When Night is the Mother of Wisdom 2
Long before first light, a magpie
wakes me. A contralto, her song
is a rippling run of notes.
She pauses, then repeats a plaintive,
yet determined
melody which carries her sweet sorrow
into my waking and my sleeping,
until I can no longer tell one
from the other. Perhaps another
bird will answer. I strain,
but hear nothing, only the night in
its vastness,
and a sense that darkness grants her
pre-eminence. She sings
for the rocks in the long arc
of their listening, for trees in their
standing, for the animals
and birds; she's an emissary for all
that's sentient
and more than human. Dawn breaks
and her song ebbs till spent.
Suspended in reverie,
I remember how half way through
last nesting season,
the magpies—whose range reaches
round my home—
lost their place, a penthouse apartment
in the Norfolk pine next door.
This tree—grandest
in the district—was felled, rendered
like a whale on the deck
of a factory ship.

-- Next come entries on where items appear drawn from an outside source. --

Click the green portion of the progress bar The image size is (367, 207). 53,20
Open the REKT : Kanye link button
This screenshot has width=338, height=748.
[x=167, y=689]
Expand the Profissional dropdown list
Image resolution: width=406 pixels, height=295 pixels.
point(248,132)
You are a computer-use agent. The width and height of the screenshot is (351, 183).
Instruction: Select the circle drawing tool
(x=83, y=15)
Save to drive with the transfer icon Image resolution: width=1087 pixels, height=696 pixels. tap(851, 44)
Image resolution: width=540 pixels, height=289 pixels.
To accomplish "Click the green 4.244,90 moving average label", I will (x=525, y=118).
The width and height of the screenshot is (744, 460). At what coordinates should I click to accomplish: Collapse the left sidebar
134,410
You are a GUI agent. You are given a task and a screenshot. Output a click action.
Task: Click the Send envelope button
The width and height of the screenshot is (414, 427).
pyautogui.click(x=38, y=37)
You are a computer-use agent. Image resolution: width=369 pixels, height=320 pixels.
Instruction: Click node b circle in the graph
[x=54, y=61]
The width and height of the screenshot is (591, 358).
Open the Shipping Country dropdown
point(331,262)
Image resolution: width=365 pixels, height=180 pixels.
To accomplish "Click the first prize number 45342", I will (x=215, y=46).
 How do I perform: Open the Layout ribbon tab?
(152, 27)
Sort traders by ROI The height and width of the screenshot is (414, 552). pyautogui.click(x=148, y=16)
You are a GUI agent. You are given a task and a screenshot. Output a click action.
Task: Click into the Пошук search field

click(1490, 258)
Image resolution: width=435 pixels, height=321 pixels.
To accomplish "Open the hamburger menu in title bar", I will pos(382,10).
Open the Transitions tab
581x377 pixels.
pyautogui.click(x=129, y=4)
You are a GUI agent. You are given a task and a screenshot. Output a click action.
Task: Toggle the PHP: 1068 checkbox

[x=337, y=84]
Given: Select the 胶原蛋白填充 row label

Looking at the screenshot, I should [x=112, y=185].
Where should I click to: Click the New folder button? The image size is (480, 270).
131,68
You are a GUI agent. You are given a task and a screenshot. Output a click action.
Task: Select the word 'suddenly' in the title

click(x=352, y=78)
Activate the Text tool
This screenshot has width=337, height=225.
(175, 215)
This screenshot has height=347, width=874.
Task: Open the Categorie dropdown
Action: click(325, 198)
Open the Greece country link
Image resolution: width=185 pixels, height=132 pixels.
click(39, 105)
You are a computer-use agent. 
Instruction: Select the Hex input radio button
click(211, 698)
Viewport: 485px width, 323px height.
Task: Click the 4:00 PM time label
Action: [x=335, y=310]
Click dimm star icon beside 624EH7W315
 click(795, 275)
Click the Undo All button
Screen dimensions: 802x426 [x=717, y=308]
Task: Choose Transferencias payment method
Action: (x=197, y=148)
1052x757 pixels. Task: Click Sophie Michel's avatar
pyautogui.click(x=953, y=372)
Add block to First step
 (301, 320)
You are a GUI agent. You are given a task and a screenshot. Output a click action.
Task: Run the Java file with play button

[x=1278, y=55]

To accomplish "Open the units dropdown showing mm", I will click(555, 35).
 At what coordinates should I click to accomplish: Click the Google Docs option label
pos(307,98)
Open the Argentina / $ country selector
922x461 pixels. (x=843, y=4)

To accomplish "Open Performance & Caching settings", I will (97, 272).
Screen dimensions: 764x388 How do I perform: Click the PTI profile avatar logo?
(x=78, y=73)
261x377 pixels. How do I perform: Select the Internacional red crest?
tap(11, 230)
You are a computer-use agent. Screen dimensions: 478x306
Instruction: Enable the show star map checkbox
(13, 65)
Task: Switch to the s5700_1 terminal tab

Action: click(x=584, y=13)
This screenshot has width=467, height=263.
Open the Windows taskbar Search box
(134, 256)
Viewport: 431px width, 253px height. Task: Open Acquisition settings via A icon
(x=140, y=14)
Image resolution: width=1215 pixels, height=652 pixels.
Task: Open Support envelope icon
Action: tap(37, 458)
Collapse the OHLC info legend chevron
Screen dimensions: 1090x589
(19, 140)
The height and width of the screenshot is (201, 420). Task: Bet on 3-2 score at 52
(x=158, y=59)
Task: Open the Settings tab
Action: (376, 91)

The stump grinding
done, and the men
gone, the magpies took it in turns
to pick over the fragments
of tree that lay scattered
across broken ground. Bound by
their solemn tone, and by neighbourly
allegiance, I stayed to share in our loss.
As darkness settled
around us, I dared to hope, that I,
this long lapsed member
of the family, might learn to live as I dream.